I smiled. Then I laughed. I laughed so hard I was afraid I would pop my brand-new stomach. I held on to it as I continued to laugh, hoping I wouldn’t hurt myself. I clicked that little button the nurses kept telling me to click when I felt pain. They said it was morphine or something, but I’m sure it was just a placebo, like the walk button at pedestrian crosswalks. The button makes you think you can control something, but really, you ain’t got the juice like that. I pressed the “morphine” button anyway and continued laughing like it was my last laugh ever. The entire bed and even the IV bag stand that looked like a robotic coat hanger were vi
brating. Maybe the little button did work and I was totally high, because I couldn’t stop laughing at that comment. All I could think was that in a few months when I’ve decided the time is right to start talking about my surgery that asshole is going to claim it was all his idea! He’ll probably tell his friends, “I TOLD her to do it! I wrote it on an Instagram picture of her as a bunny! I TOLD HER!” This guy and all the other Internet commenters who have tried to shame me into changing my body are going to think they finally got through to me, that they have some power over what I do with my body. But that’s the funny thing about Internet comments. They are the same as those walk buttons. Just placebos. They don’t really have any power over me. You ain’t got the juice like that!
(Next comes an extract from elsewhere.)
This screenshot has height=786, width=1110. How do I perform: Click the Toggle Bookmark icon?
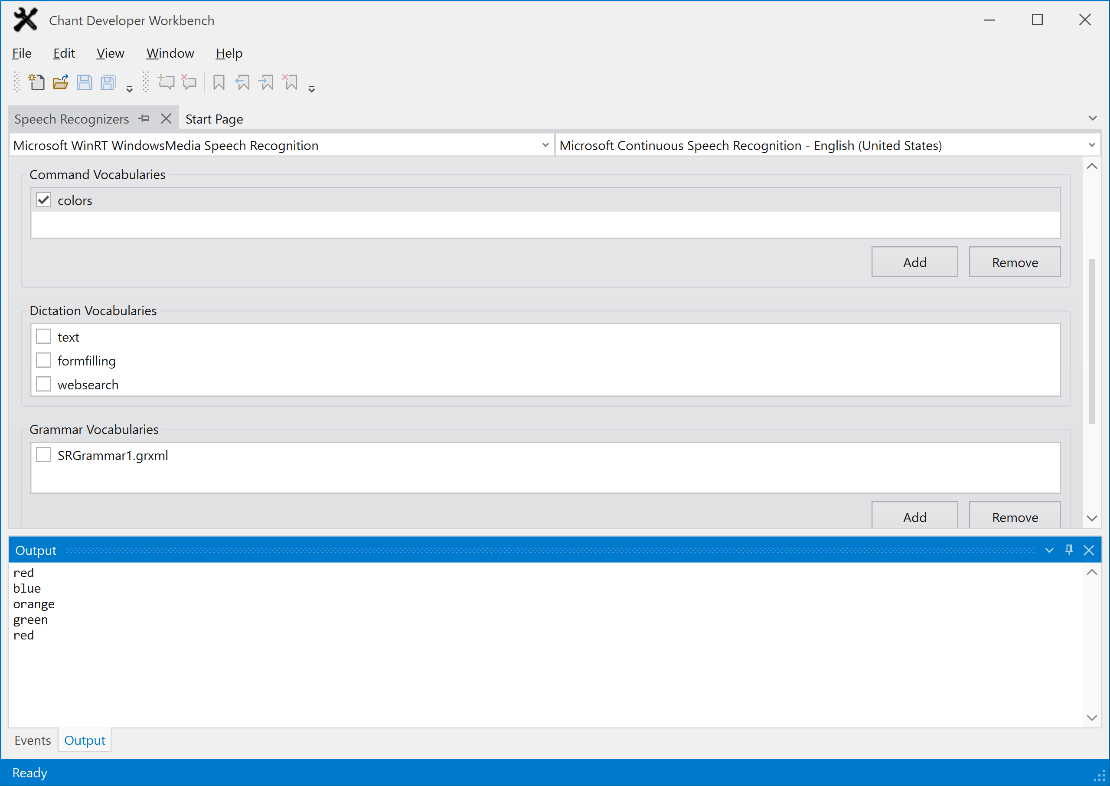219,83
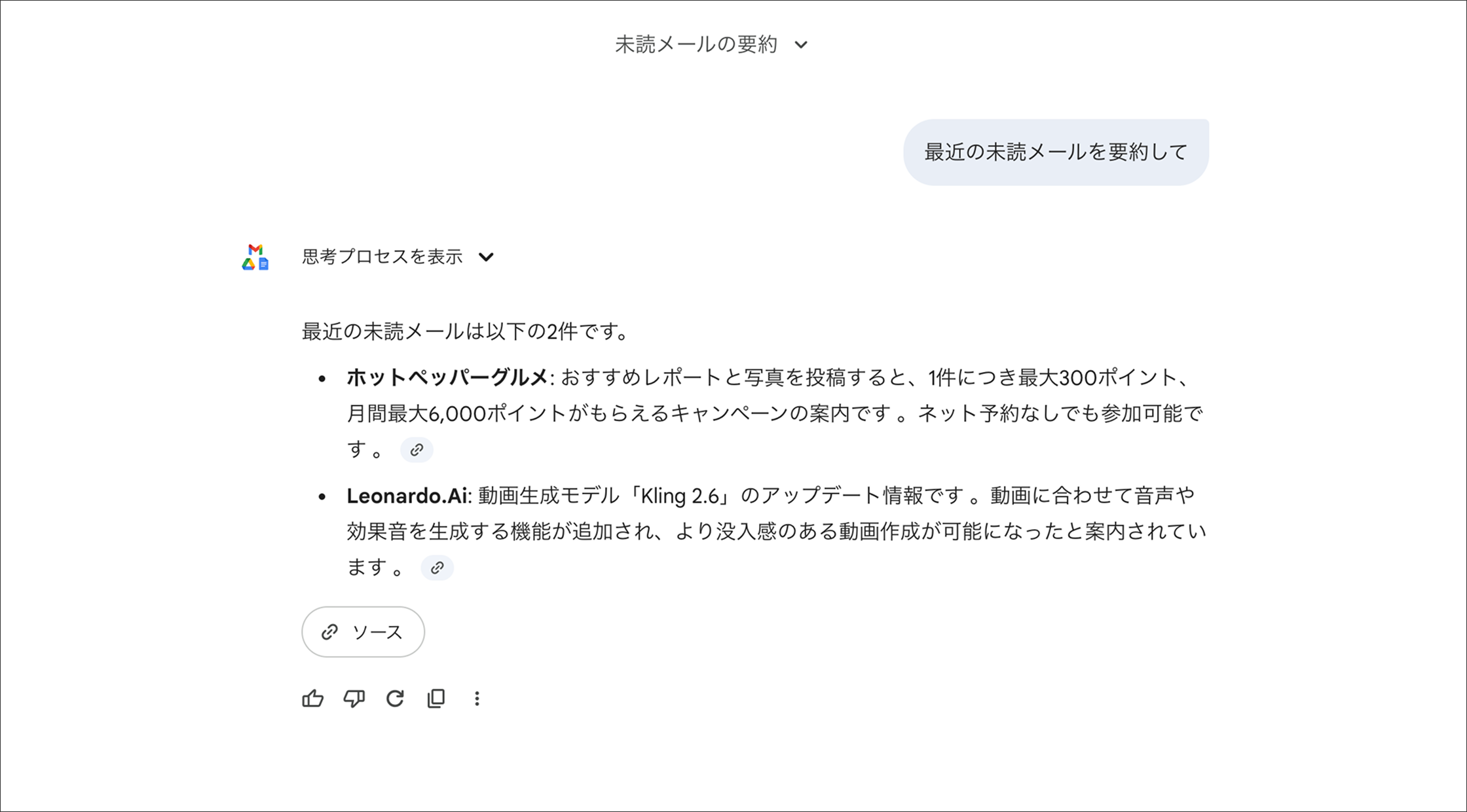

Surgery is a huge deal. HUGE! I’d never been anesthetized before. I’d never spent the night in a hospital. The closest was when I went to the emergency room years ago for my tonsils. They are huge all the time, but if I have a bad cold in the winter, they swell up even more and rub up against each other. I waited patiently but uncomfortably in the middle of the night at Harlem Hospital Center as gunshot victim after gunshot victim kept coming in and trumping my petty little problem of not being able to breathe. I totally get it. (Harlem Hospital Center is great with gunshot wounds, by the way . . . in case you need to know that.) But I had a phone sex shift in the morning, and all of a sudden it was after 3 a.m. and I started to have a panic attack about missing work, which made my breathing worse, so I gestured for the closest nurse. She took a second to look in my mouth with a flashlight and a popsicle stick. “Oh, God! Your tonsils are touching!” “Das what I was tellin’ you befo!” I screamed, with the popsicle stick still on my tongue. She placed me in a room by myself, and the next thing I knew, I woke up with an IV in my arm. It was three hours later, but my tonsils had shrunk and I was free to go to work. You are thinking, Why didn’t she get her tonsils removed? Because I couldn’t get tonsil surgery and sit around eating popsicles and Jell-O all day in between phone sex calls! That’s crazy! YOU’RE crazy! Also, the idea of being put to sleep and ripped open while I slept seemed insane. Either way, that was the most dramatic hospital experience I’ve ever had.